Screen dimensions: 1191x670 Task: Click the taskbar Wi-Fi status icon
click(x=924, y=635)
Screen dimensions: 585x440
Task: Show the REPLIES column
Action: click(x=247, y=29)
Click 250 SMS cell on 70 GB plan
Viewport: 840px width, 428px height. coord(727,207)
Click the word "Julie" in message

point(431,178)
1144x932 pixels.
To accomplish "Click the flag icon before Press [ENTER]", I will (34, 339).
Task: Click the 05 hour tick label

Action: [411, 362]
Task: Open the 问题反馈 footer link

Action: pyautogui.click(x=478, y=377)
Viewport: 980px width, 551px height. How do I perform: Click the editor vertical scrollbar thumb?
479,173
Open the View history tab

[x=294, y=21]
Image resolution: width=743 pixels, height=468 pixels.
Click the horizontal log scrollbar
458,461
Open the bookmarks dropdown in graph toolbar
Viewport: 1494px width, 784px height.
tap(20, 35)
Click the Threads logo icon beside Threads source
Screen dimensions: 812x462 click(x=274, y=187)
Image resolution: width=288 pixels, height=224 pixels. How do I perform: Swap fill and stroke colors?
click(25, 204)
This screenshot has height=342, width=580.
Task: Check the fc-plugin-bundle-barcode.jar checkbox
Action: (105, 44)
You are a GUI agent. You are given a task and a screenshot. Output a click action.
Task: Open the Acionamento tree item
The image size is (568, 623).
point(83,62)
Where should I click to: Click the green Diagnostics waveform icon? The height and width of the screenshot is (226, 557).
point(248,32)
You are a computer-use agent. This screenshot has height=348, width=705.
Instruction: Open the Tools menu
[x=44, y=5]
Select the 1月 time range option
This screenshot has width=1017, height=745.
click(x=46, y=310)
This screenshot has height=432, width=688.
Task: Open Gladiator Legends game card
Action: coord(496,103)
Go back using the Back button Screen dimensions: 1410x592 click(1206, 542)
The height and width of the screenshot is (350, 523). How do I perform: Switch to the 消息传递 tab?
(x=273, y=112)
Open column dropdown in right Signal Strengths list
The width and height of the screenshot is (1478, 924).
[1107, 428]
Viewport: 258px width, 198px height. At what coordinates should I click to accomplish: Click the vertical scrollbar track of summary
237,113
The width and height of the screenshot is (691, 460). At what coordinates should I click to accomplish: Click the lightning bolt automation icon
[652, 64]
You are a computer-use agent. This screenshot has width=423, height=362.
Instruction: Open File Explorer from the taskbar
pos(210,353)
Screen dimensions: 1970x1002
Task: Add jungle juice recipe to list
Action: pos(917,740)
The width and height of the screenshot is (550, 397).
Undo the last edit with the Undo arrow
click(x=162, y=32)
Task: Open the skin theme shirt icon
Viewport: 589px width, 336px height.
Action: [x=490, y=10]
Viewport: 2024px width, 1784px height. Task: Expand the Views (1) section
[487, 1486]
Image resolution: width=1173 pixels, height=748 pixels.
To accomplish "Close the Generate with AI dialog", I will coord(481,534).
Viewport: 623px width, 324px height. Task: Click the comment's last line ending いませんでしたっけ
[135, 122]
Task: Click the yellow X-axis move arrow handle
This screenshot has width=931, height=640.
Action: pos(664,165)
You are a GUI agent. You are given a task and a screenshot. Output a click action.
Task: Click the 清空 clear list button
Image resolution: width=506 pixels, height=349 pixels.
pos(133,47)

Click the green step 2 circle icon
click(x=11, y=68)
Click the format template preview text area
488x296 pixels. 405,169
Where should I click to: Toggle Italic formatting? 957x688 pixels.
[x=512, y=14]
########
• AIM OF THE EXERCISE
Leaving nothing out, print each line above exactly.

• ANSWER FOR THE TASK
Screen dimensions: 1191x670 Task: Click the taskbar Wi-Fi status icon
click(x=924, y=635)
Screen dimensions: 585x440
Task: Show the REPLIES column
Action: click(x=247, y=29)
Click 250 SMS cell on 70 GB plan
Viewport: 840px width, 428px height. coord(727,207)
Click the word "Julie" in message

point(431,178)
1144x932 pixels.
To accomplish "Click the flag icon before Press [ENTER]", I will (34, 339).
Task: Click the 05 hour tick label

Action: [411, 362]
Task: Open the 问题反馈 footer link

Action: pyautogui.click(x=478, y=377)
Viewport: 980px width, 551px height. How do I perform: Click the editor vertical scrollbar thumb?
479,173
Open the View history tab

[x=294, y=21]
Image resolution: width=743 pixels, height=468 pixels.
Click the horizontal log scrollbar
458,461
Open the bookmarks dropdown in graph toolbar
Viewport: 1494px width, 784px height.
tap(20, 35)
Click the Threads logo icon beside Threads source
Screen dimensions: 812x462 click(x=274, y=187)
Image resolution: width=288 pixels, height=224 pixels. How do I perform: Swap fill and stroke colors?
click(25, 204)
This screenshot has height=342, width=580.
Task: Check the fc-plugin-bundle-barcode.jar checkbox
Action: (105, 44)
You are a GUI agent. You are given a task and a screenshot. Output a click action.
Task: Open the Acionamento tree item
The image size is (568, 623).
point(83,62)
Where should I click to: Click the green Diagnostics waveform icon? The height and width of the screenshot is (226, 557).
point(248,32)
You are a computer-use agent. This screenshot has height=348, width=705.
Instruction: Open the Tools menu
[x=44, y=5]
Select the 1月 time range option
This screenshot has width=1017, height=745.
click(x=46, y=310)
This screenshot has height=432, width=688.
Task: Open Gladiator Legends game card
Action: coord(496,103)
Go back using the Back button Screen dimensions: 1410x592 click(1206, 542)
The height and width of the screenshot is (350, 523). How do I perform: Switch to the 消息传递 tab?
(x=273, y=112)
Open column dropdown in right Signal Strengths list
The width and height of the screenshot is (1478, 924).
[1107, 428]
Viewport: 258px width, 198px height. At what coordinates should I click to accomplish: Click the vertical scrollbar track of summary
237,113
The width and height of the screenshot is (691, 460). At what coordinates should I click to accomplish: Click the lightning bolt automation icon
[652, 64]
You are a computer-use agent. This screenshot has width=423, height=362.
Instruction: Open File Explorer from the taskbar
pos(210,353)
Screen dimensions: 1970x1002
Task: Add jungle juice recipe to list
Action: pos(917,740)
The width and height of the screenshot is (550, 397).
Undo the last edit with the Undo arrow
click(x=162, y=32)
Task: Open the skin theme shirt icon
Viewport: 589px width, 336px height.
Action: [x=490, y=10]
Viewport: 2024px width, 1784px height. Task: Expand the Views (1) section
[487, 1486]
Image resolution: width=1173 pixels, height=748 pixels.
To accomplish "Close the Generate with AI dialog", I will coord(481,534).
Viewport: 623px width, 324px height. Task: Click the comment's last line ending いませんでしたっけ
[135, 122]
Task: Click the yellow X-axis move arrow handle
This screenshot has width=931, height=640.
Action: pos(664,165)
You are a GUI agent. You are given a task and a screenshot. Output a click action.
Task: Click the 清空 clear list button
Image resolution: width=506 pixels, height=349 pixels.
pos(133,47)

Click the green step 2 circle icon
click(x=11, y=68)
Click the format template preview text area
488x296 pixels. 405,169
Where should I click to: Toggle Italic formatting? 957x688 pixels.
[x=512, y=14]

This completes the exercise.